LGBTQ legal organization Lambda Legal called the leaked order a “direct attack” on LGBTQ people, people living with HIV, and other marginalized groups. The organization also threatened to sue the Trump administration if they issued an order that granted people, government workers, and businesses the ability to discriminate based on sexual orientation or gender identity.

“The immediate public outcry in response to the leaked order confirmed what we already know: people overwhelmingly reject discrimination against LGBT people and don’t want taxpayer money to fund hatred,” Lambda Legal CEO Rachel Tiven said in a statement. “Bigotry — whether against LGBT people, women, Muslim immigrants or refugees — has no place in our country.”

But some right-leaning LGBTQ people were skeptical of the rush to judgment.

“We have no comment on draft executive orders, especially orders that the President indicated today he will not be signing,” said Gregory T. Angelo, president of the Log Cabin Republicans.

Joseph Murray, II, administrator for the Facebook page LGBTrump, says liberal-leaning groups are overplaying their hand in trying to cast Trump as anti-LGBTQ. He pointed to their response to reports that Trump would rescind the contracting nondiscrimination order as an example of them overreacting to “news” that proved, in the end, not to be true.

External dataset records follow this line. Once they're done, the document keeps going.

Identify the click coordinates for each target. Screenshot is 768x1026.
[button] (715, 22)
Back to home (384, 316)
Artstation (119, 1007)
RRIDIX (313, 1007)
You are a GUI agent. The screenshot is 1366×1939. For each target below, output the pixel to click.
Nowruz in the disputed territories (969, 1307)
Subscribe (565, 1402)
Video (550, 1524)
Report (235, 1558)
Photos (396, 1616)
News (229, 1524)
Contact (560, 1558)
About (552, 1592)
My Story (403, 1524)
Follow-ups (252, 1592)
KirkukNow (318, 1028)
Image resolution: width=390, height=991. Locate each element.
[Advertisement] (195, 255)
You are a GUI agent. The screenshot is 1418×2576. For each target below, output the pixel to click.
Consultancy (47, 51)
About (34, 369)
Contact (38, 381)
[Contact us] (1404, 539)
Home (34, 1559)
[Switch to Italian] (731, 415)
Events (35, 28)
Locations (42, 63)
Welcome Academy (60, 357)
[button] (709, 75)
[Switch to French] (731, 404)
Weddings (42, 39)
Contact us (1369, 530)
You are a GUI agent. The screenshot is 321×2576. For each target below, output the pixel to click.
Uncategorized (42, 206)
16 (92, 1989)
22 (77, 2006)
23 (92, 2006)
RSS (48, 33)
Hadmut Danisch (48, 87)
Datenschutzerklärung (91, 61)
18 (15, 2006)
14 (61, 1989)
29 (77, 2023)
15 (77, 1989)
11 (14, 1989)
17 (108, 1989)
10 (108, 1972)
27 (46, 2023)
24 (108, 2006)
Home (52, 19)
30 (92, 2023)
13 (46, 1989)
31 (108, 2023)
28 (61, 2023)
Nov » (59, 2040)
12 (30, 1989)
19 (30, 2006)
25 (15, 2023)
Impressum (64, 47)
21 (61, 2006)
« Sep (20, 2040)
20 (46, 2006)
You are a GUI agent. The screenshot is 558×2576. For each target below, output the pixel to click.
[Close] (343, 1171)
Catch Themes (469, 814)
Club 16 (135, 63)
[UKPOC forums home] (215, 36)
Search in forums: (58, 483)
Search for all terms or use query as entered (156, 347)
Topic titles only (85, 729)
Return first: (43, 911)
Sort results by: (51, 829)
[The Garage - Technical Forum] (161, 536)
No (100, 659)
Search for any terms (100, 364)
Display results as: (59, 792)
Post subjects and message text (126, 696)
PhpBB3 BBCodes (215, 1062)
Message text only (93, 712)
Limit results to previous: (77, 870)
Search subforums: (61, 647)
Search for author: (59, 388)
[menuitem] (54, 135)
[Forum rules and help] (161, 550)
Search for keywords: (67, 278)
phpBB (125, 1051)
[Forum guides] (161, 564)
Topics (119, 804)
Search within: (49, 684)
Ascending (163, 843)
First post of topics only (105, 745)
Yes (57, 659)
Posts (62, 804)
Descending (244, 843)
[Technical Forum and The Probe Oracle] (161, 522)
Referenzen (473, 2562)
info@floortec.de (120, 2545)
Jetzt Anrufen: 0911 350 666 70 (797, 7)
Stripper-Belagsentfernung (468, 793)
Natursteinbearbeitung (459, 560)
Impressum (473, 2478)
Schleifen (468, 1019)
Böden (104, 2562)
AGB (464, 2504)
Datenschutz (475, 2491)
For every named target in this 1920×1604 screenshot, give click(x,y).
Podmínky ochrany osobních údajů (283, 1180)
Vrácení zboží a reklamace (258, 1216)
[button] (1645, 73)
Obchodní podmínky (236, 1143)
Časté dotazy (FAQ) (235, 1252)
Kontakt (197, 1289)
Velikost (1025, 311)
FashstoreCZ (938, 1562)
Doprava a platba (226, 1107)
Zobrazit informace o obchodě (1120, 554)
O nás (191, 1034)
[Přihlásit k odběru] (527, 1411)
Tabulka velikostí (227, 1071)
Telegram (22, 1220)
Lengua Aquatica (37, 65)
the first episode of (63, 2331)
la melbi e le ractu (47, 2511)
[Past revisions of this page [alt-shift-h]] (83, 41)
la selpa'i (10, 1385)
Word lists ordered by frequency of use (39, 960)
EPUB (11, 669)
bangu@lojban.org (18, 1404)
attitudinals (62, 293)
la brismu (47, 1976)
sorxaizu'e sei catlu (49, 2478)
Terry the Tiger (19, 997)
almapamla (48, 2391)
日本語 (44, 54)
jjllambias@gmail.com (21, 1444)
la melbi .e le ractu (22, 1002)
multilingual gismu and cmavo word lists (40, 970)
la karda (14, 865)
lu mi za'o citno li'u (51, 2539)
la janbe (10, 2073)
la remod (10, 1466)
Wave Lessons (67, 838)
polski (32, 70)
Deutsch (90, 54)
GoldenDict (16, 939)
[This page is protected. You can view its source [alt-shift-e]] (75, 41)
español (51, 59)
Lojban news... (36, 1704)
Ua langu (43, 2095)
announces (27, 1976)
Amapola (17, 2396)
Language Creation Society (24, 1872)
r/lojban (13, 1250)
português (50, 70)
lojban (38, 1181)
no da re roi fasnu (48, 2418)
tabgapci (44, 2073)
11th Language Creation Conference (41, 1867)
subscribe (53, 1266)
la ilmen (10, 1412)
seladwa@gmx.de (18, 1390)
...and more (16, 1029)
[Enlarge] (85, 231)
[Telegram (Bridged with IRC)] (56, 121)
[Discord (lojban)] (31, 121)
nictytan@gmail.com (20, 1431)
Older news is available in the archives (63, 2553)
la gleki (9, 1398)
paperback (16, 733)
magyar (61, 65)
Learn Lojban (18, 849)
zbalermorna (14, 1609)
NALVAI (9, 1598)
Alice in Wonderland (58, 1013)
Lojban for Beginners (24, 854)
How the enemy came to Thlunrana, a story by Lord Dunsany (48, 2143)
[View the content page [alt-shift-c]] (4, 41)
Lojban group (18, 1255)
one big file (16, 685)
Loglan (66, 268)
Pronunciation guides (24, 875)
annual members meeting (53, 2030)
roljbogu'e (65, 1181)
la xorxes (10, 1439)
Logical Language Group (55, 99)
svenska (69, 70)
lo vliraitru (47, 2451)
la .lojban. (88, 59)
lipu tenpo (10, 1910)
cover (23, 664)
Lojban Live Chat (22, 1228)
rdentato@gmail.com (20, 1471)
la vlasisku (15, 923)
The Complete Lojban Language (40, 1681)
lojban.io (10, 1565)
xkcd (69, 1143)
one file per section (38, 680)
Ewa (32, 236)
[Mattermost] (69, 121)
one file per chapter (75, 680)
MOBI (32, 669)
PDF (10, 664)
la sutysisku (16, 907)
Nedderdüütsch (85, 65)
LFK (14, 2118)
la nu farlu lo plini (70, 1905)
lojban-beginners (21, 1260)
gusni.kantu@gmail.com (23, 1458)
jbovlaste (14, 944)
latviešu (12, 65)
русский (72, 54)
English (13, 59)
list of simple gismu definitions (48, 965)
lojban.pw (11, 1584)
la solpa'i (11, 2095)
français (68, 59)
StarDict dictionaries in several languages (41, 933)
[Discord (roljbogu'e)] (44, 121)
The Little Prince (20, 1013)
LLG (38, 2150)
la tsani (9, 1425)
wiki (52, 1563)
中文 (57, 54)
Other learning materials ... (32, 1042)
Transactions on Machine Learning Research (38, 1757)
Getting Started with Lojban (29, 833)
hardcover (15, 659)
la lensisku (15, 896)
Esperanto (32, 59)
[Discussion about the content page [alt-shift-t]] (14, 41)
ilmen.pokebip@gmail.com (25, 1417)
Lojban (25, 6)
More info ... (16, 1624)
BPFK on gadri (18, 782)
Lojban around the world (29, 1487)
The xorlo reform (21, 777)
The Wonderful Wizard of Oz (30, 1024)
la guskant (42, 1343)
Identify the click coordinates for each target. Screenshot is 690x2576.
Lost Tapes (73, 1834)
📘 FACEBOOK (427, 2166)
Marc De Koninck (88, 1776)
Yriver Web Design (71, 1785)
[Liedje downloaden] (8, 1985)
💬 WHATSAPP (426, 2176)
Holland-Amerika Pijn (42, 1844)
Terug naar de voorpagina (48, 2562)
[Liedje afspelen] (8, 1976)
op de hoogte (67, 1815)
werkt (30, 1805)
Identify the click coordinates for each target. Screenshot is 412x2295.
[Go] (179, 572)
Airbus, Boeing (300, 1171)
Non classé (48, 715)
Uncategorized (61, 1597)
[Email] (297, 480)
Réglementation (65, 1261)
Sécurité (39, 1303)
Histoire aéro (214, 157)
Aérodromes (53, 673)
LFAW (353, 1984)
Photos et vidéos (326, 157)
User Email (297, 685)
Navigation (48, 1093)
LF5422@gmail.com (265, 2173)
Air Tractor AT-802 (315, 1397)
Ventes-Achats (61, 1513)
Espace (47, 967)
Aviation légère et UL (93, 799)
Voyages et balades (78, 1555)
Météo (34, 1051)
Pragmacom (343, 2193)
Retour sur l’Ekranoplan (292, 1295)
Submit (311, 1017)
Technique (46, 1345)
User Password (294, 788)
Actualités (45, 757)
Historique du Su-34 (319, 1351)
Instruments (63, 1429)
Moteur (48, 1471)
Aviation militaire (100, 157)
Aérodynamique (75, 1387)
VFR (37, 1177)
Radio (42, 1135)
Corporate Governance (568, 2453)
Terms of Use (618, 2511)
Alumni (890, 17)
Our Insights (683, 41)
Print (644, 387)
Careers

“LGBT liberals are desperate because the stranglehold they have on the LGBT community is weakening,” Murray said. “A large number of LGBT Americans are waking up to realize that in a post-marriage equality world, all LGBT liberals have to offer is their flapping gums. With his immigration order, President Trump showed he is protecting the LGBT community, and because of that LGBT liberals tried to scare the LGBT community with their fake news. Just like their efforts during the 2016 election, they fell short.”